Photoville

Robin Hammond

Winner of a World Press Photo prize, the Robert F. Kennedy Journalism Award, three Pictures of the Year International Awards, the W. Eugene Smith Award for Humanistic Photography, and four Amnesty International awards for Human Rights journalism, Robin Hammond has dedicated his career to documenting human rights and development issues around the world.

In 2015 Hammond was named by Foreign Policy as one of “100 Leading Global Thinkers.”

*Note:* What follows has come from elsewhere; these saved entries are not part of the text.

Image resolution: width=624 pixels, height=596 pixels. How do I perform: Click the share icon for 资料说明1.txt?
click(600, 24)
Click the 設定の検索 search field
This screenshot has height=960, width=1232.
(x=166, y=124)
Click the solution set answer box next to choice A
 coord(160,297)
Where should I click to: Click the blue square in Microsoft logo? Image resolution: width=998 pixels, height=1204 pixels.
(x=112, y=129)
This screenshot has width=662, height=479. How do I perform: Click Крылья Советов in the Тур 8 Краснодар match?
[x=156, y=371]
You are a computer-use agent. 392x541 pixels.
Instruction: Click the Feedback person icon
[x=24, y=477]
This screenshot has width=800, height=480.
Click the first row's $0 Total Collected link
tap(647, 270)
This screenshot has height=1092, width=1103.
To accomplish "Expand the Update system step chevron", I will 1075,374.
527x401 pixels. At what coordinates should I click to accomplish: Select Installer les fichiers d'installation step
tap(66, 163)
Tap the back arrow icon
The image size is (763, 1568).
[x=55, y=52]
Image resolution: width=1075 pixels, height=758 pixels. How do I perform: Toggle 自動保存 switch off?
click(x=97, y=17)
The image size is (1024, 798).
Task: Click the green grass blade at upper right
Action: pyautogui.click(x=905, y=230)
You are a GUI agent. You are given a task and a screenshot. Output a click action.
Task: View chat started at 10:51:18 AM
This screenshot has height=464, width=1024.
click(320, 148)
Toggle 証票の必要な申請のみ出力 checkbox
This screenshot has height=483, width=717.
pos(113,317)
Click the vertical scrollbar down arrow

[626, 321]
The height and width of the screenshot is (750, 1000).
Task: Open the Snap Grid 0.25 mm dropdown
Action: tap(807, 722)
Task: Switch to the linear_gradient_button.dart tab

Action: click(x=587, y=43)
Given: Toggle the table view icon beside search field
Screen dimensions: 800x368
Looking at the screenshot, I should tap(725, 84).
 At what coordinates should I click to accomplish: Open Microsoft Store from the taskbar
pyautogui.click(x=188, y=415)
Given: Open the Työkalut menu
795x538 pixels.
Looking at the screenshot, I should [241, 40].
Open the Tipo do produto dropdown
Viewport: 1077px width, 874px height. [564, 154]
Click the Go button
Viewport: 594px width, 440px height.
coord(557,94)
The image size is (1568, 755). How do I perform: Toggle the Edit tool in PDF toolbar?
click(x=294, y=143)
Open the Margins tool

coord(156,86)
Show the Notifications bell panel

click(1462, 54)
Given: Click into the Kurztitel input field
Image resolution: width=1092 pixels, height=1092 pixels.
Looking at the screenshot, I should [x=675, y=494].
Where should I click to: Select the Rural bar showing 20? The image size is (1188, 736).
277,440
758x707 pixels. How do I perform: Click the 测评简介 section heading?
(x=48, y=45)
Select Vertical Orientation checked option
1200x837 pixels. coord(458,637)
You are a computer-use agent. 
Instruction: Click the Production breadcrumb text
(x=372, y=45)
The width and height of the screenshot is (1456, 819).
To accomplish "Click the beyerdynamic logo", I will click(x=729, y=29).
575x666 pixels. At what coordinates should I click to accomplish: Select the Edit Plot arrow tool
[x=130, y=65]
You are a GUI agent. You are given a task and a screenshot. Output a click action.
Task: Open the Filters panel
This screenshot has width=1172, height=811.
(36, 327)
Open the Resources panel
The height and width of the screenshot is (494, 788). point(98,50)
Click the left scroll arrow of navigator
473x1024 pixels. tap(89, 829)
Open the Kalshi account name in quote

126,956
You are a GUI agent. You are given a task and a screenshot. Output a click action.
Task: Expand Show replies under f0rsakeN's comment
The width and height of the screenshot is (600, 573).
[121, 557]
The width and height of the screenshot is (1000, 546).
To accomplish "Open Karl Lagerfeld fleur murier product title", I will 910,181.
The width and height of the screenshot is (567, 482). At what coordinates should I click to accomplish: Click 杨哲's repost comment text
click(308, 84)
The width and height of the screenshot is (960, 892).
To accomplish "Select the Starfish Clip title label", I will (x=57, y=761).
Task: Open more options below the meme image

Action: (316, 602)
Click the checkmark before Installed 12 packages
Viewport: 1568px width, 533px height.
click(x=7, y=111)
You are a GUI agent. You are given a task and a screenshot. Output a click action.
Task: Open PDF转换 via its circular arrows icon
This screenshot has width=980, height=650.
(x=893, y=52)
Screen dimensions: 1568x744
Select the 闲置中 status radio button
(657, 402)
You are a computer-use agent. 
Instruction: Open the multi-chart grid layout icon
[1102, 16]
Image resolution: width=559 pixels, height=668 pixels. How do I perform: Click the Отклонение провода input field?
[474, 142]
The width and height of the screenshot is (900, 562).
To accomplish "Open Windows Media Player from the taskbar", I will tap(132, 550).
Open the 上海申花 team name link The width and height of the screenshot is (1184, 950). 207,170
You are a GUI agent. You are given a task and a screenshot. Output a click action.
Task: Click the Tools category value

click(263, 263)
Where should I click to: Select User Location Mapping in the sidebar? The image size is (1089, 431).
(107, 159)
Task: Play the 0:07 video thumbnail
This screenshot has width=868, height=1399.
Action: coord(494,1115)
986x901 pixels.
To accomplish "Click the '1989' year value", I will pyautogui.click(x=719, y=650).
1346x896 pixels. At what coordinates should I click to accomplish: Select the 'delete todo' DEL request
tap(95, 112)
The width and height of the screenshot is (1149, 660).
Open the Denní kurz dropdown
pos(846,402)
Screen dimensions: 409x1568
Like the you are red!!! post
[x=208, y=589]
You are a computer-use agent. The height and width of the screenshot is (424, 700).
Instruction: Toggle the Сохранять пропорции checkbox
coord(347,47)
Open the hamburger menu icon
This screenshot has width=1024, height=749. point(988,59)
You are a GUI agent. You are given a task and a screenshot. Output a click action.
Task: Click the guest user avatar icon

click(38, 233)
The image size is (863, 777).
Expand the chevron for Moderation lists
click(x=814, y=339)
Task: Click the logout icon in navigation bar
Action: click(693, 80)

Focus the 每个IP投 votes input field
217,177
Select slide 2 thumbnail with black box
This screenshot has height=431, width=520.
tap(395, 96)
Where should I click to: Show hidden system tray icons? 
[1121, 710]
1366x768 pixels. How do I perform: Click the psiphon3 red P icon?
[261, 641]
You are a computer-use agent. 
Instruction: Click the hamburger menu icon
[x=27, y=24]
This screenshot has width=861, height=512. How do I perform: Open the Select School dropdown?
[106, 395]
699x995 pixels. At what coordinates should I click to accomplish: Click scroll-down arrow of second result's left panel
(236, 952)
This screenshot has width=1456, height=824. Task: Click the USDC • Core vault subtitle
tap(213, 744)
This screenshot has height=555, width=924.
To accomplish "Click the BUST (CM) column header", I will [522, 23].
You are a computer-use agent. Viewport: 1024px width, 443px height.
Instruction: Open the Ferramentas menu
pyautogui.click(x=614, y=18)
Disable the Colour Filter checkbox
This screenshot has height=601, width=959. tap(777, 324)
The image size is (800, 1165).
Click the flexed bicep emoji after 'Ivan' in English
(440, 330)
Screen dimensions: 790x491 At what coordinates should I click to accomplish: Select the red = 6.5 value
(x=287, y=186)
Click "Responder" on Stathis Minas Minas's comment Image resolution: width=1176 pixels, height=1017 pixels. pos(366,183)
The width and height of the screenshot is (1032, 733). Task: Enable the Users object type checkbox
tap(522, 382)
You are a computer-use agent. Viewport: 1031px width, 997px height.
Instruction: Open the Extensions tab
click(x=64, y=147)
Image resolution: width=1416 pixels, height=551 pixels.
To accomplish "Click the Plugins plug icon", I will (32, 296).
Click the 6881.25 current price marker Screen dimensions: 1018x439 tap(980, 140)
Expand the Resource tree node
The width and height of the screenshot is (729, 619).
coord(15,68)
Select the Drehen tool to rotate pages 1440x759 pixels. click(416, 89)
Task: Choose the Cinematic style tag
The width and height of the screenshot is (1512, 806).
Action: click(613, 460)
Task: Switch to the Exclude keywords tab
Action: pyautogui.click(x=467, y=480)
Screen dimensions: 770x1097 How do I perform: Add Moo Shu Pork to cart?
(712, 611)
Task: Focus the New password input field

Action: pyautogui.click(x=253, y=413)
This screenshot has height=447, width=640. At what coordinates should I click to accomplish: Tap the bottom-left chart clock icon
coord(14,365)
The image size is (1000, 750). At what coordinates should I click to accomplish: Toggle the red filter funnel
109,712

He has published two books. The first, Your Wounds Will Be Named Silence, documents life in Zimbabwe under the rule of Robert Mugabe and was the result of being awarded the Carmignac Gestion Photojournalism Award. A long-term project on mental health in Africa, Condemned, was published after winning the FotoEvidence book award for documenting social injustice. His third book, My Lagos, is due for publication in 2017.

Hammond is the founder of Witness Change, a nonprofit organization dedicated to advancing human rights through highly visual storytelling. His work has appeared on television, online, and in magazines and newspapers. He is a National Geographic and Time contributing photographer. Born in New Zealand, he has lived in Japan, the United Kingdom, and South Africa. He is currently based in Paris and represented by NOOR.

Archive Exhibitions Featuring Robin Hammond

The New Europeans

Brooklyn Bridge Park – Emily Warren Roebling Plaza
 archive : 2016

These portraits illustrate Europe’s long and complex history of immigration. Algerians came to France while their homeland was a French colony, surging in the 1954-1962 war of independence. Since the 1990s, some 40,000 Somalis fleeing civil war have settled in Sweden. Indians are among the three million South Asians who’ve come to Britain from former British colonies. About as many Turks live in Germany. They came as guest workers in the 1960s and ’70s—but stayed and had families.